Exercise objective: Beneath this line is the data. Output exactly the lines from the line with "Quality Guarantee (416, 2508)" to the line with "[Instagram] (200, 2459)", both ends included, and nothing more.

____________________

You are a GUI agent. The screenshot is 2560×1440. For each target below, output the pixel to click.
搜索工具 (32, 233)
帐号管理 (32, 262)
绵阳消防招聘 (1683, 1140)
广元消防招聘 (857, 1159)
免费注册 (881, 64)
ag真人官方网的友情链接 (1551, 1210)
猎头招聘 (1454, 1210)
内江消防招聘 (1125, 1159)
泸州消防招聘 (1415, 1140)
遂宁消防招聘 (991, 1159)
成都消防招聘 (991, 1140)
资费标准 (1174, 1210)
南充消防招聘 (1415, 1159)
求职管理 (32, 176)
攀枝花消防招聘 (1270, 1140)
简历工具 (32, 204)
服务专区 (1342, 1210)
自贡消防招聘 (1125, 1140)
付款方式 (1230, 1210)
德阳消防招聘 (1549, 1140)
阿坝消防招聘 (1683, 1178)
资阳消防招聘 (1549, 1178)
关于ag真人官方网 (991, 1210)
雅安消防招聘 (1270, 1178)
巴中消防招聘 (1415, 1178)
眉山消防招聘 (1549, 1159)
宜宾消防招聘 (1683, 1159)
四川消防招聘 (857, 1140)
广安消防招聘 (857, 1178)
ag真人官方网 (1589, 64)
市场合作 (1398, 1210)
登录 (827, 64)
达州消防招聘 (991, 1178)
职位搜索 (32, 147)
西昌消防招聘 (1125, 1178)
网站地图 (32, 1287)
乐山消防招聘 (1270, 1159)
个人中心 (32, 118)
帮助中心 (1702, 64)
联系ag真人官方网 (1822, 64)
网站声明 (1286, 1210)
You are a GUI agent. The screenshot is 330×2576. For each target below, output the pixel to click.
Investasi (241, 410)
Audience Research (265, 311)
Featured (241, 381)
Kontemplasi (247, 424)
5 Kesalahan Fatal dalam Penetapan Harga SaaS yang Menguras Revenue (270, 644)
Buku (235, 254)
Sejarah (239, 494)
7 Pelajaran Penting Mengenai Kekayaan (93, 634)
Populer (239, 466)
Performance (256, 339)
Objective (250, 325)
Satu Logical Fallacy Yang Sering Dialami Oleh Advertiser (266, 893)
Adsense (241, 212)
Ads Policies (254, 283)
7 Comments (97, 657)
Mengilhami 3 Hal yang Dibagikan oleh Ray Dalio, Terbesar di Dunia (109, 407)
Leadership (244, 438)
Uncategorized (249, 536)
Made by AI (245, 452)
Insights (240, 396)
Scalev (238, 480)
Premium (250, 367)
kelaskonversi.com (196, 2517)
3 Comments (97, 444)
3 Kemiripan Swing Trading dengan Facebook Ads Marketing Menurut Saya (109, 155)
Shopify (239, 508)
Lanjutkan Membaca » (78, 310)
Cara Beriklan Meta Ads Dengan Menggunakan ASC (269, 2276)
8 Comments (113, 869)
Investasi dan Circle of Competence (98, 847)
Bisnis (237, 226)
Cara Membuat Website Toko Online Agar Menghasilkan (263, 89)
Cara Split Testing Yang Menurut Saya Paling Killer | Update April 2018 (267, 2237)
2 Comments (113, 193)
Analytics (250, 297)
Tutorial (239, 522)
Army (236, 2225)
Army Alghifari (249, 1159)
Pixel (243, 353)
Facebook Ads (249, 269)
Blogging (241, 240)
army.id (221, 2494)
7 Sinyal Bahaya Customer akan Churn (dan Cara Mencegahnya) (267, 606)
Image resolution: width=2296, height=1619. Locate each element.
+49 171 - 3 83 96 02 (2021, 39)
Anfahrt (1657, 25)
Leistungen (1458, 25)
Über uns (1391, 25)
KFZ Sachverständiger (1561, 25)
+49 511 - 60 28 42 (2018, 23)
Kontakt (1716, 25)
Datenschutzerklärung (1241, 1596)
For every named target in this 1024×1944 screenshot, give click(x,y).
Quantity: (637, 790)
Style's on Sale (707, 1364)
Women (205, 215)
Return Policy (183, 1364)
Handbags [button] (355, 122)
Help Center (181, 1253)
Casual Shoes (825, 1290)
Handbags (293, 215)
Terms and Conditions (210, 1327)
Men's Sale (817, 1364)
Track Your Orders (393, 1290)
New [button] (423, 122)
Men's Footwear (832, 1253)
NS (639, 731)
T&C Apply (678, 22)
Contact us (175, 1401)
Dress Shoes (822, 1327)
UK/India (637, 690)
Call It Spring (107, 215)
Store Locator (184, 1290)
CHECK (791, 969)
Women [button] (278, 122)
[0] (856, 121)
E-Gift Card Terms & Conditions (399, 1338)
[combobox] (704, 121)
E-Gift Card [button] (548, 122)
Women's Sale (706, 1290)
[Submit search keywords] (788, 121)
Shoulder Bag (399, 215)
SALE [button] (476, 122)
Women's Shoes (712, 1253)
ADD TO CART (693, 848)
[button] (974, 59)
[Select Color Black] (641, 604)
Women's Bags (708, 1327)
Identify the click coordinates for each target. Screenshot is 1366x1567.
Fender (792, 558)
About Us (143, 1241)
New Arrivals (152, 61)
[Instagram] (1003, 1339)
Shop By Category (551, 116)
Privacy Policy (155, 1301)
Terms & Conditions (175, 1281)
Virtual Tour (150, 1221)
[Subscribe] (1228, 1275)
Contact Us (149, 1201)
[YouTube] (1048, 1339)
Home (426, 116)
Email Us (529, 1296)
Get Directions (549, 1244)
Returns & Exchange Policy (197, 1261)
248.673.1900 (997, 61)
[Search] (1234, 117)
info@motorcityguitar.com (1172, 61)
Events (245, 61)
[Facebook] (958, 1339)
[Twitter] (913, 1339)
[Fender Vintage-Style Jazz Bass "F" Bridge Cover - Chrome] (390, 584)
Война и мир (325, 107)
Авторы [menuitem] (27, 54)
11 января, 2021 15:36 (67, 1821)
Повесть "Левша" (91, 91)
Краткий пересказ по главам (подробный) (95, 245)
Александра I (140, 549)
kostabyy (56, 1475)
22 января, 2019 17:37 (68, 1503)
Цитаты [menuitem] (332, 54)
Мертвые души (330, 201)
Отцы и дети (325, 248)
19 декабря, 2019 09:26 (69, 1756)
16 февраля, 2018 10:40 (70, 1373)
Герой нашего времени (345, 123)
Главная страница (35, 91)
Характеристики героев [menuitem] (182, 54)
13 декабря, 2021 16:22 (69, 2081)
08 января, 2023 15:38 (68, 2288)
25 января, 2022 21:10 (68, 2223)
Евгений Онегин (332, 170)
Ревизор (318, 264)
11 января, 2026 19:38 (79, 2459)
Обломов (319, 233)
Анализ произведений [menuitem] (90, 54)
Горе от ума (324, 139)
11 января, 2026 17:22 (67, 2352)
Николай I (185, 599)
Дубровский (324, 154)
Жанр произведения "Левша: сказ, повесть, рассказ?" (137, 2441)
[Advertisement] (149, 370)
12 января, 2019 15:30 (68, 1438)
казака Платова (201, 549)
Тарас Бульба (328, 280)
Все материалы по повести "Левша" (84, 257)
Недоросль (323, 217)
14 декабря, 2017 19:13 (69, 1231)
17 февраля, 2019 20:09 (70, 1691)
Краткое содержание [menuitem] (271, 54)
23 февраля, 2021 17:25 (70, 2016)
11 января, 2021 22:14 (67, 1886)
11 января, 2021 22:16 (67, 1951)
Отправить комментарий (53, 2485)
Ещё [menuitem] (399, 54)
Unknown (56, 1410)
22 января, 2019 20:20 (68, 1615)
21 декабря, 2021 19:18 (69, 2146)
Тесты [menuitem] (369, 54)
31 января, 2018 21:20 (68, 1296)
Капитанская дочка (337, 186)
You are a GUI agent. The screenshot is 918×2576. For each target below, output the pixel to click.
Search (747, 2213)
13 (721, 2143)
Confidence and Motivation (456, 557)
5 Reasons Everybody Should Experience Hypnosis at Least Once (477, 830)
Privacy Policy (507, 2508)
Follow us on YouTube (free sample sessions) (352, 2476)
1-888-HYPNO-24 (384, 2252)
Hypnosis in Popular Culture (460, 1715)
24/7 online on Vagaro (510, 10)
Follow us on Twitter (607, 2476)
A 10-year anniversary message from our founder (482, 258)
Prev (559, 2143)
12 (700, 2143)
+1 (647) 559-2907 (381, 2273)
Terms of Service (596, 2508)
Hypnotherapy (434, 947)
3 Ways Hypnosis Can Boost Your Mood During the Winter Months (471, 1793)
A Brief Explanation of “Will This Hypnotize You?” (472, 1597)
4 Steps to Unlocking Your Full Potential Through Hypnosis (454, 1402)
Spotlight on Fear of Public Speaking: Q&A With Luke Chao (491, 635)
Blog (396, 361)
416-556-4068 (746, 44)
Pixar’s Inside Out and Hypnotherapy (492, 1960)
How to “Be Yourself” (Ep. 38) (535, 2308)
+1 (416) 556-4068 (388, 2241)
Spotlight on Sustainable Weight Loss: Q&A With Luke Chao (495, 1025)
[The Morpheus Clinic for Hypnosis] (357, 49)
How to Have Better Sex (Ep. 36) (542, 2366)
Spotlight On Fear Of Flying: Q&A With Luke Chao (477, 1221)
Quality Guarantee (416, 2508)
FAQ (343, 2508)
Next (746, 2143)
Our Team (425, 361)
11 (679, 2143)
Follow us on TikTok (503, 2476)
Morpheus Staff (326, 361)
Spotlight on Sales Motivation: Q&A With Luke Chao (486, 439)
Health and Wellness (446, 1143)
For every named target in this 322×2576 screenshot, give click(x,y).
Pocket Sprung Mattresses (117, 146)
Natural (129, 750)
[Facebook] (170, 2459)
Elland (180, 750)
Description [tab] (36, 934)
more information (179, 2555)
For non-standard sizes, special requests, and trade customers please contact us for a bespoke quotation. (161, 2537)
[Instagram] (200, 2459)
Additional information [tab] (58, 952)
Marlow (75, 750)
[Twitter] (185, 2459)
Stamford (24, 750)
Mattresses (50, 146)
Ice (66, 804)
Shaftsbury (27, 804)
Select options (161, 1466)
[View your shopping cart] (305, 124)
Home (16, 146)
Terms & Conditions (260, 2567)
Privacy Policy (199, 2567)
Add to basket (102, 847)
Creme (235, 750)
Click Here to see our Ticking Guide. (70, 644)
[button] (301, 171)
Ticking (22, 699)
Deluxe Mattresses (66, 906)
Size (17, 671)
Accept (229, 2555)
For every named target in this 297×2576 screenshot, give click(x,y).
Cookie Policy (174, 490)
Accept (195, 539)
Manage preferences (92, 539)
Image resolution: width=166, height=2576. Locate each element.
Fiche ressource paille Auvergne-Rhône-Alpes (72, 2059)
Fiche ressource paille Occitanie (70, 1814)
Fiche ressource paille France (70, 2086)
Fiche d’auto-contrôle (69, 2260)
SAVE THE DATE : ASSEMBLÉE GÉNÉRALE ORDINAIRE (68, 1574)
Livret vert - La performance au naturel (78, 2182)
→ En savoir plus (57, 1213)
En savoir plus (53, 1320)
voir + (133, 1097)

____________________

Solution for this problem:
Quality Guarantee (416, 2508)
FAQ (343, 2508)
Next (746, 2143)
Our Team (425, 361)
11 (679, 2143)
Follow us on TikTok (503, 2476)
Morpheus Staff (326, 361)
Spotlight on Sales Motivation: Q&A With Luke Chao (486, 439)
Health and Wellness (446, 1143)
For every named target in this 322×2576 screenshot, give click(x,y).
Pocket Sprung Mattresses (117, 146)
Natural (129, 750)
[Facebook] (170, 2459)
Elland (180, 750)
Description [tab] (36, 934)
more information (179, 2555)
For non-standard sizes, special requests, and trade customers please contact us for a bespoke quotation. (161, 2537)
[Instagram] (200, 2459)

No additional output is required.